Roma: droga, cellulari e birra al ‘boss’ in carcere. A servirlo un poliziotto

Droga e cellulari ma anche birra e pizza su richiesta di un detenuto: completate le indagini su 41 indagati. C'è pure un medico

Immagine di repertorio di Rebibbia.

Droga e cellulari consegnati in carcere, a Rebibbia. Ma anche pizza e birra. Un coltello, pennette usb, all’occorrenza alcol. Il ‘boss’ ordinava e il poliziotto della penitenziaria lo serviva.

Droga e cellulari ma anche birra e pizza su richiesta di un detenuto: completate le indagini su 41 indagati. C’è pure un medico

La procura di Roma ha chiuso le indagini nei confronti di 41 indagati, nell’ambito di un’inchiesta per droga in cui vengono contestati, a vario titolo e a seconda delle posizioni, reati che vanno dall’associazione per delinquere finalizzata allo spaccio di droga fino alla corruzione.
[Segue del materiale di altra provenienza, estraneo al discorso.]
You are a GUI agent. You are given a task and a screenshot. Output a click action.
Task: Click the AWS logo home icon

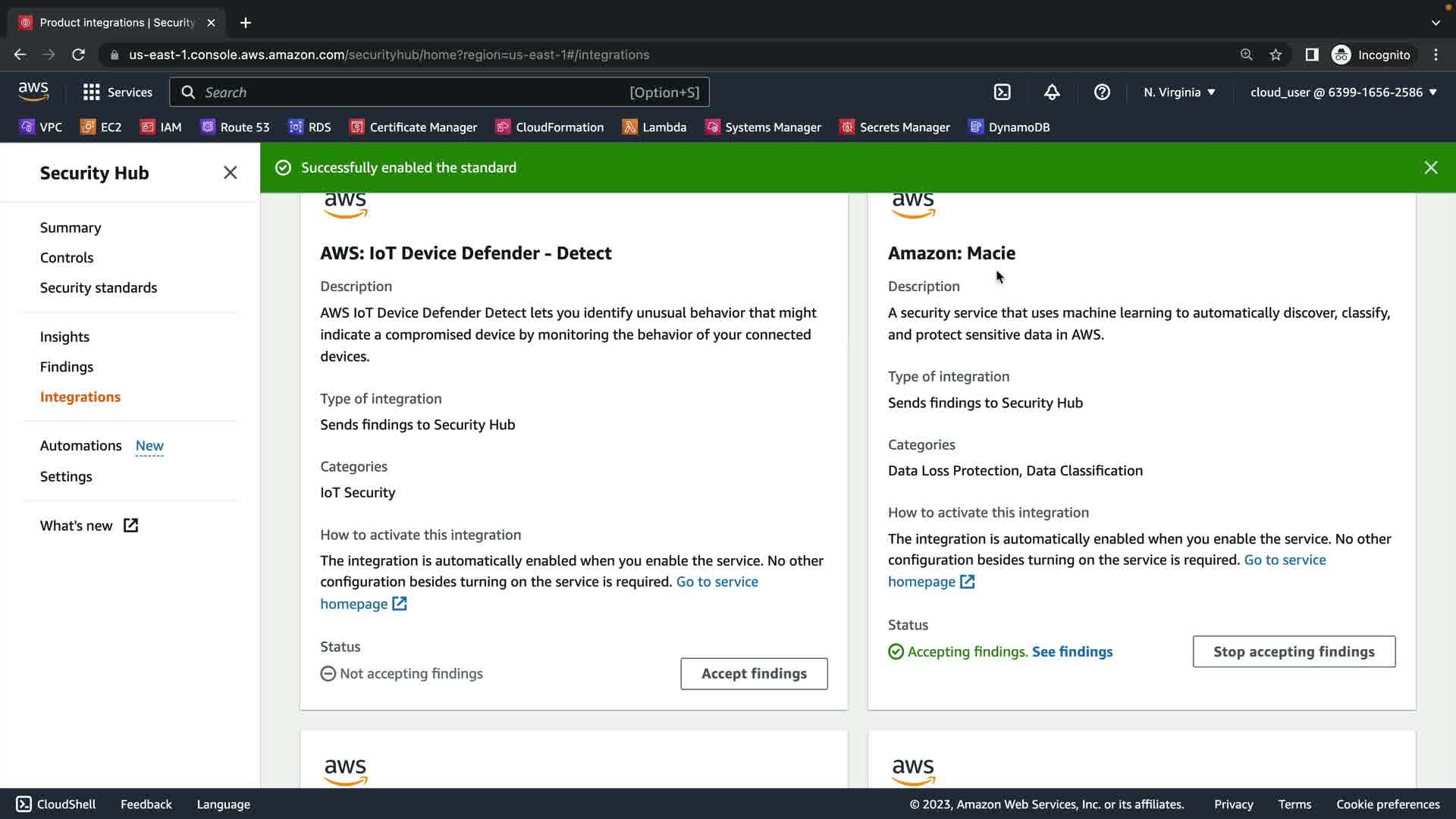pyautogui.click(x=33, y=92)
Tra gli indagati un pusher di calibro della piazza romana all’epoca dei fatti detenuto e un assistente capo della polizia penitenziaria che lo serviva.

Secondo le contestazioni del pm della Direzione distrettuale antimafia Carlo Villani alcuni degli indagati – in particolare un pusher molto attivo nella piazza romana – detenuto nel carcere di Rebibbia, in cambio di denaro al poliziotto, si sarebbero fatti recapitare pacchi con droga (“regalo di Maurizio” o “sigarette”) e cellulari utilizzati per comunicare con l’esterno.

In uno degli episodi contestati, a seguito di indagini della Polizia Penitenziaria coordinate dalla procura di Roma, nell’autunno 2020, oltre alla droga il detenuto si sarebbe fatto consegnare in carcere anche pizza e birra. Trenta euro, secondo l’accusa, il costo per ogni “introduzione” dietro alle sbarre.

Pizzini e pennette usb

Oltre alla droga, sempre con le stesse modalità, erano arrivati, su richiesta di singoli detenuti, anche un coltello a serramanico, alcol, una pennetta usb e diversi pizzini.

Nei guai anche un medico

Nell’avviso di conclusione delle indagini a un medico di guardia dell’istituto penitenziario viene contestata l’accusa di omessa denuncia per non aver segnalato all’autorità giudiziaria, alla polizia penitenziaria o al direttore del carcere, l’utilizzo del cellulare da parte di un detenuto.

Il precedente del sacerdote

Non un caso isolato quello di Rebibbia. Nel carcere di Velletri a portare droga il cappellano. Il sacerdote mesi fa è stato colto sul fatto e arrestato.

Una sorpresa anche per gli agenti della Polizia Penitenziaria che lo hanno dovuto ammanettare. Il sacerdote nascondeva un pacco con cocaina, marijuana e due telefonini. Destinati, appunto, a dei detenuti.